Attachment virus merupakan tahapan pertama infeksi virus pada sel target. Virus akan melakukan
attachment atau pelekatan pada sel target yang spesifik. Protein attachment virus akan berikatan dengan
reseptor yang berada pada permukaan sel target dan keduanya bersifat spesifik. Reseptor virus merupakan
molekul yang berperan dalam attachment dan pemberi informasi bahwa virus telah menginfeksi sel target yang
tepat sehingga virus dapat menginjeksikan genomnya. Jika virus menginfeksi sel target yang tidak tepat, maka
virus akan mati.
a. Infeksi pada sel hewan (attachment dan entry)
Sel hewan dilindungi oleh membran plasma (lipid bilayer), tersusun atas berbagai macam protein yang
berperan dalam komunikasi sel dengan lingkungannya. Virus tidak dapat menginfeksi sel target jika pada
permukaan sel tersebut tidak terdapat reseptor spesifik. Masing-masing virus memerlukan jenis reseptor yang
berbeda, misalnya yaitu virus HIV-1 membutuhkan heparans sebagai reseptor, sedangkan lainnya memiliki
reseptor berupa gula, N-acetyl neuraminic acid. Molekul reseptor dapat berupa protein, karbohidrat, atau lipid
dan beberapa virus dalam satu famili dapat memiliki reseptor yang sama. Virus memerlukan 3 tipe reseptor
untuk melakukan proses attachment, yaitu low affinity receptor, reseptor primer dan co-reseptor. Keberadaan
tiga reseptor tersebut dibutuhkan dalam attachment dan kerja ketiganya saling mendukung. Sebelum reseptor
primer berikatan secara spesifik dengan partikel virus, maka virus tersebut harus menempel sebanyakbanyaknya. Jika virus tidak menemukan low affinity receptor, maka virus akan keluar untuk mencari host
lainnya. Sebagian virus yang telah berikatan dengan low affinity receptor akan menemukan reseptor pimer yang
bersifat spesifik di sekitarnya. Kemudian, akan berikatan dengan co-reseptor sehingga proses entry virus dapat
berlangsung. Namun jika virus tidak berhasil menemukan co-reseptor, maka tidak dapat melanjutkan ke proses
entry. Low affinity receptor berfungsi untuk mengubah konformasi protein virus agar dapat menempel serta
peran reseptor ini yaitu untuk menangkap virus sebanyak-banyaknya dan tidak bersifat spesifik. Peran reseptor
antara lain mengatasi adanya repulsive force antara virus dan sel, menyebabkan virus dapat berinteraksi dengan
membran lipid bilayer, sehingga virus dapat menginjeksikan materi genetiknya ke dalam sel. Reseptor yang
berada pada permukaan membran lipid bilayer dapat bergerak yang mana keadaan tersebut mendukung adanya
interaksi antara reseptor dan virus yang akan menempel dapat berlangsung. Interaksi keduanya akan
memberikan sinyal untuk proses uncoating dan virus dapat menemukan sel target yang sesuai, kemudian
memasukkan genomnya ke dalam sitoplasma. Virus ber-envelope dan tidak ber-envelope memiliki mekanisme
attachment berbeda. Virus ber-envelope masuk ke dalam sel host melalui mekanisme fusi atau receptormediated endocytosis, sedangkan virus tidak ber-envelope masuk ke dalam sel melalui endositosis (pinositosis).

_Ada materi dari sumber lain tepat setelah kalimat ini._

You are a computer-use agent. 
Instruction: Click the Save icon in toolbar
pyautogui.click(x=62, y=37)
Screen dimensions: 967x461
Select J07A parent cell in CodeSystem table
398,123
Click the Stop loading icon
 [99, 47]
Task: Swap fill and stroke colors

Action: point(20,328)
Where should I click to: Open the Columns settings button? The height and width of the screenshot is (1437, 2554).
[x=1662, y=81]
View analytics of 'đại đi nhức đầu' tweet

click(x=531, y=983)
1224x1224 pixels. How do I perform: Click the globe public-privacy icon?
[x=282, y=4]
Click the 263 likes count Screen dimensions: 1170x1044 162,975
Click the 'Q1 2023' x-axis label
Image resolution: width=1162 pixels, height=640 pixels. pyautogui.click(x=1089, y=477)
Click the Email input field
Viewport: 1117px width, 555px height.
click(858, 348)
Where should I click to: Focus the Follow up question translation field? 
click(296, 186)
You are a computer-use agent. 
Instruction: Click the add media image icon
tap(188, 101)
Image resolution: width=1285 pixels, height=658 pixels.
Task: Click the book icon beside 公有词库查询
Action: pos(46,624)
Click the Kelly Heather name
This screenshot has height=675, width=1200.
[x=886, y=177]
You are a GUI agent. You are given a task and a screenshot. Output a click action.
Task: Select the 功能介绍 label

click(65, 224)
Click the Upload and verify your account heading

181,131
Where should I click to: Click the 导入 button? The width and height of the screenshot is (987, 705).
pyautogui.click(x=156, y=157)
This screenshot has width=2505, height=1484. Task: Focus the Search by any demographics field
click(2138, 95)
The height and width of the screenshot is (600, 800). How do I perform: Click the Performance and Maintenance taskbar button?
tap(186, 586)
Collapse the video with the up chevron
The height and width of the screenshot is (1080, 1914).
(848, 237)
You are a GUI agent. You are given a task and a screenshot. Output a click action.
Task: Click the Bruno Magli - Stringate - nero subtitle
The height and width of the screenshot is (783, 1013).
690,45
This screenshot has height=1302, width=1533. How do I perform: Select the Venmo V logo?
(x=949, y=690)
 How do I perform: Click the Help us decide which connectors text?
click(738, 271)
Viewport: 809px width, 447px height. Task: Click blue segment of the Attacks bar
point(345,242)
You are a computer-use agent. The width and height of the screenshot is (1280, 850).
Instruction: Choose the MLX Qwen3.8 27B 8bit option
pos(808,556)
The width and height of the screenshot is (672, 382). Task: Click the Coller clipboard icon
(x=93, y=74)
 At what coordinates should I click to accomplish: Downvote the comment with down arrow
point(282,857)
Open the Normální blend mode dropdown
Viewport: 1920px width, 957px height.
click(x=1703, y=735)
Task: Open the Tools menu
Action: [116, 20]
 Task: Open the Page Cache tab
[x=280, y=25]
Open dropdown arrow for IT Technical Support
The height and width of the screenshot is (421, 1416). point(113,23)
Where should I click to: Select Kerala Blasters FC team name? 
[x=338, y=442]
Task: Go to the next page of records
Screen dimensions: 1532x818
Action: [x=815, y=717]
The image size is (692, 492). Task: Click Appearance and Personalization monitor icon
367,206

Pemilihan mekanisme entry virus ke dalam sel host bergantung pada jenis virus, yaitu beberapa virus
melakukan entry virus melalui mekanisme fusi sedangkan mekanisme entry virus lainnya berlangsung melalui
mekanisme receptor-mediated endocytosis. Perbedaan mendasar antara kedua mekanisme tersebut adalah
receptor-mediated endocytosis melibatkan vesikel, sedangkan mekanisme fusi tidak melibatkan vesikel. Pada
mekanisme fusi, envelope dari virus akan tertinggal di membran sel host sehingga hanya genom virus yang
masuk, sedangkan envelope virus tidak ikut masuk. Proses fusi diinisiasi oleh interaksi antara reseptor dan virus
di dalam sel host, kemudian proses tersebut akan mentriger perubahan konformasi protein envelope sehingga
menyebabkan terjadinya exposure segmen Gp41 protein envelope. Terdapat tiga tahapan utama dalam fusi yaitu
daerah hidrofobik N-terminal gp41 masuk ke membran sel lipid bilayer, kemudian sebagian kecil protein
envelope gp41 membentuk channel hidrofobik di antara dua membran, sehingga akan mengganggu kedua
struktur lipid bilayer dan menyebabkan lipid menyebar ke chanel hidrofobik. Dua struktur bilayer bergabung
dan membentuk pori-pori fusi yang kemudian akan membesar. Hal tersebut akan menyebabkan genom beserta

protein asosiasi lainnya dapat masuk ke dalam sitoplasma serta struktur bilayer beserta virus akan tergabung.
Contoh virus yang melalui mekanisme fusi tersebut adalah HIV-1.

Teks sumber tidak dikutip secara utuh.